I had just started changing the oil on my car Saturday and glanced toward my garden at the bottom of the hill.
Water was gushing out of a faucet down there that is used to water tomatoes and peas in a warmer season.
It seems the cold weather last week broke the brass fitting on that waterline. The area was soaked and I have no idea how long that water was running.
It was off to Nabors’ for a new spigott, insulation and duct tape. Marshal said they have sold a lot of those brass fittings and have done a brisk business in PVC pipe.
It seems like there are others around here who have been surprised by the cold.
Old Man Winter
I love watching the seasons. Yes, spring and fall are my favorite, but there is something special about winter, too.
My high school buddy Jay Pinkerton once told me winter was his favorite season. Jay lived on a farm and was his father’s only son. I have to believe much of the manual labor needed to plant, tend and harvest soybeans was handed to Jay.
We hunted in the winter.
My grandmother was from Kentucky and there were many Christmas holidays when I played in the snow.
I was fortunate to go to California one summer and do high Sierra camping with my cousins. That translated into a trip to Alaska with those kinfolk the following summer. I actually spent the night on a giant snowfield at 16,000-feet on the slopes of Mt. McKinley.
I was young then and cold was just another challenge to be faced by a young man with more zeal for adventure than common sense.
I’ve always felt the best hunting can be found in these parts on a cold winter mornings. The boys and I wrapped up several times this season to spend time slowly freezing to death. Or as some people in these parts call it – deer hunting.
I had a Scoutmaster who carried us camping once a month, year round. “Stay clean and dry, don’t do things that makes you sweat and if you feet are cold – put on a hat,” were all learned from Mr. Felix.
It’s not the cold that kills people, it’s ignorance and a lack of preparation.
Coldest I’ve ever been
I remember spending two nights in San Francisco one summer that were cold. We even took a dip on a dare in a bone-chilling Pacific Ocean in the shadow of the Golden Gate Bridge. That was very cold.
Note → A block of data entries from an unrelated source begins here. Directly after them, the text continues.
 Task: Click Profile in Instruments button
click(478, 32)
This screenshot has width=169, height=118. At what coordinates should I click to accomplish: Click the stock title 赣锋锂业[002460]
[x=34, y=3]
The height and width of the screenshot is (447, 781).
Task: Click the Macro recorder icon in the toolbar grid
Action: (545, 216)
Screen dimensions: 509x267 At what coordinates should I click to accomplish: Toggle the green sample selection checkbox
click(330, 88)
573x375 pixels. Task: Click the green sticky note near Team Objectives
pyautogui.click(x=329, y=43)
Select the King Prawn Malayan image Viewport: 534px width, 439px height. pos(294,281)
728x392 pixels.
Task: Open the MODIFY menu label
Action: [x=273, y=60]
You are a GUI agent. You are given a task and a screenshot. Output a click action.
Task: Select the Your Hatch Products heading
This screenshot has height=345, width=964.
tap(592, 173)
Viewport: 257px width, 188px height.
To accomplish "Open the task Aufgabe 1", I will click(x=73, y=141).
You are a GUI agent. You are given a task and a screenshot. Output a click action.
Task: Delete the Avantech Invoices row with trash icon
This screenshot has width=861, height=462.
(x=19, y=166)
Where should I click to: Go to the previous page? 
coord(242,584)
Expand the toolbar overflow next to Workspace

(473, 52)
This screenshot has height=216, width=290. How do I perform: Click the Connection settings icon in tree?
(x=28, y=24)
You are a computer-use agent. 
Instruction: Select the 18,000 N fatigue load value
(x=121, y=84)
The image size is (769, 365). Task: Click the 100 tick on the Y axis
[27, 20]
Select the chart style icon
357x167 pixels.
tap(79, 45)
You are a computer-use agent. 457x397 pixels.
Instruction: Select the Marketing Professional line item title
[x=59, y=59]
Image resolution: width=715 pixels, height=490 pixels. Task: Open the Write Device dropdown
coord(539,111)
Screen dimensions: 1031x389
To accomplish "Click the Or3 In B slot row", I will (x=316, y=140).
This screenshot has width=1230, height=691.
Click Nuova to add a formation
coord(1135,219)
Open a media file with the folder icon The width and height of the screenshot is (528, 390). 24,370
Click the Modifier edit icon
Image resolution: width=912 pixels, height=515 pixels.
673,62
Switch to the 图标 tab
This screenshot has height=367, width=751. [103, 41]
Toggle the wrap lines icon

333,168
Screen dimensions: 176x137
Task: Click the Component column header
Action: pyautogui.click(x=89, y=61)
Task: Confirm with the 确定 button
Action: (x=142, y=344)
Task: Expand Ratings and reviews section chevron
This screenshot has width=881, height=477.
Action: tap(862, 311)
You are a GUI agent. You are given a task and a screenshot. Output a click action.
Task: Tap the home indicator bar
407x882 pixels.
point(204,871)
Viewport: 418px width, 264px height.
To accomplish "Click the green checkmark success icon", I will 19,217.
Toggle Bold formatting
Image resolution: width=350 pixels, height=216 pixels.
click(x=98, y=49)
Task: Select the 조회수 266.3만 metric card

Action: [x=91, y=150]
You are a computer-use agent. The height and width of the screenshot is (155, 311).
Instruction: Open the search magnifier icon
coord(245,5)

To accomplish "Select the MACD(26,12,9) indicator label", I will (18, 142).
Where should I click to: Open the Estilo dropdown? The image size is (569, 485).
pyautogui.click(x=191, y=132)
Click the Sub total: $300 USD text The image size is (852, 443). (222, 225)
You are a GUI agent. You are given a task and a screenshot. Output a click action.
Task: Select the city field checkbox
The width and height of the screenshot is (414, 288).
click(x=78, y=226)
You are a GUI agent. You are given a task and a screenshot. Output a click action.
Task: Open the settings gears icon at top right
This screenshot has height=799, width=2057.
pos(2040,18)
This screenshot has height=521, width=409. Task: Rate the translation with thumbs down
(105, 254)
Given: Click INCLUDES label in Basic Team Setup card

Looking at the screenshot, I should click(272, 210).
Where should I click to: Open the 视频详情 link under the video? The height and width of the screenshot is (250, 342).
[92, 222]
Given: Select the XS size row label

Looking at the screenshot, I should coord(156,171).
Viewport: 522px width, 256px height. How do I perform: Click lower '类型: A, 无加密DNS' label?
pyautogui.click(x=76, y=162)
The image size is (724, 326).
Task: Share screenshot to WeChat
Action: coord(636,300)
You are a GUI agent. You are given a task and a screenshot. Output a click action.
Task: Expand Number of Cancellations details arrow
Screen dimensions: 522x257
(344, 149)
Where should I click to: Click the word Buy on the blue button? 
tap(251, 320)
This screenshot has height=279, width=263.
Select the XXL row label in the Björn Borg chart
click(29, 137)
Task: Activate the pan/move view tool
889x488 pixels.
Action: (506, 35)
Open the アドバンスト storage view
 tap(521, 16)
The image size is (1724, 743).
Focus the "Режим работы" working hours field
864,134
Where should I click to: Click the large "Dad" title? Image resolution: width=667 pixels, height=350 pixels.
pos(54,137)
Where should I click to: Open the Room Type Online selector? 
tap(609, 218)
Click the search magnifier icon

I once broke through ice on a frozen creek in Pennsylvania when I worked oil exploration one April. The water was only waist deep, but some very temperature-sensative parts got very cold before I got out and could change clothes.
But the coldest I’ve ever been was a Mississippi State baseball game one Sunday afternoon in February. I was a college boy with a college girl on my arm. I looked so dashing in that tight T-shirt when I picked her up. But the sun soon started to set and the wind started to blow straight out of the Left Field Lounge. Then they ran out of coffee and hot chocolate in the concession stand.
The Bulldogs were winning and she wanted to stay. All I could do was smile and shiver. I never went out with the Ice Princess again!
Son of the South
This is the coldest winter I can remember.
I do remember a November in the 1970s when it got down to 5-degrees. And there was an 18-degree campout when I was a Scoutmaster in West Point. But I don’t remember as many days with the temperature in the teens has we have had this year.
Yes, as a Son of the Sunny South, I know “this too, will pass.”
In the next week or two we’ll get one of those 70-degree winter days that makes living in the Magnolia State all worth it. The jonquils will soon poke out there yellow heads. The glorious days of April and May will spring upon us and be followed closely by those hot summer months of June and July.
And being the ungrateful humans that we are, we will be longing once again for the cold of winter.
So offer me a cup of coffee. Throw open the door and invite us in out of the weather. Maybe you need to cook up something warm and carry it to someone you know.
Yes, it’s c-c-c-cold. But as Southerners, let’s help each other grin and bear it as we trudge through the Winter of ’14.